● **What is being asked**
Copy from the ENDX chunk description below, starting at "The Size must" and ending at "no continuation, etc.".
===== Document passage
ENDX Chunk

See more on Chunks in general.

This is a “end of file”, used to facilitate embedding a ZIP2 file inside a larger data stream, especially to append the data file to an executable to produce a self-extracting executable that can still be recognised as a ZIP2 file and manipulated.

When a ZIP2 manipulation program is presented a file that doesn’t begin with the expected non-chunk header and signature, it can still easily see if this ENDX Chunk is at the end of the file, and from there unambiguously locate the beginning of the archive data. This is designed for self-extracting archive programs.

ENDX Chunk structure

Special Rule

This must be the last chunk in a file. By definition, it is the last chunk, since an implementation must stop reading when ENDX is encountered.

Size

The Size must use the 1-byte encoding form (so, it’s limited to 127 bytes).

Flags

The d (redundant) Flag may be set. All other flags must be cleared. So, there can be no payload specification, no continuation, etc.

The meaning of the d (redundant) flag is only significant when the zip2 file is embedded in a larger file. That is, the offset doesn’t equal the file seek position, or this ENDX chunk is not the physical end of the file.

If the d (redundant) flag is set, then a program that manipulates the zip2 file can assume that it may alter the file, including insertions and deletions as long as the stuff before and after the zip2 data stream is kept intact. Anything after the ENDX is moved as the file is lengthened or shortened, so whatever immediatly followed the ENDX continues to do so. A self-extracting archive will be so-flagged, so a program may update the archive without destroying the self-extracting features, even if the attached executable is written for a different platform.
==========
===== Record list
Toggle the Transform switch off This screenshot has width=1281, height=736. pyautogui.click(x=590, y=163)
==========
===== Record list
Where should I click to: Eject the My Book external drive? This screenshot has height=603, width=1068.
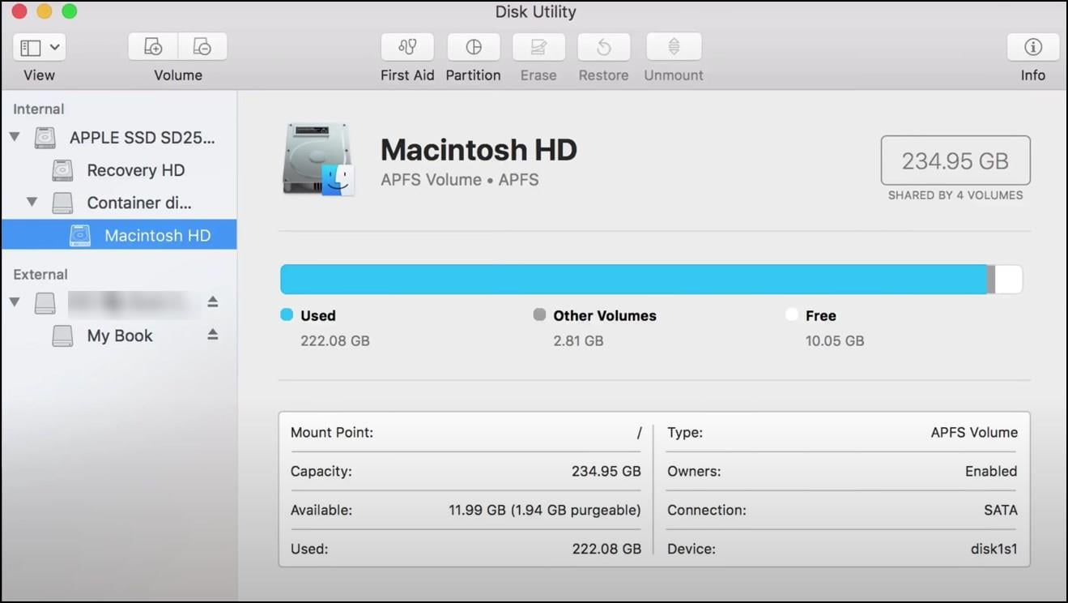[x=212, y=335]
==========
● **Expected output**
The Size must use the 1-byte encoding form (so, it’s limited to 127 bytes).

Flags

The d (redundant) Flag may be set. All other flags must be cleared. So, there can be no payload specification, no continuation, etc.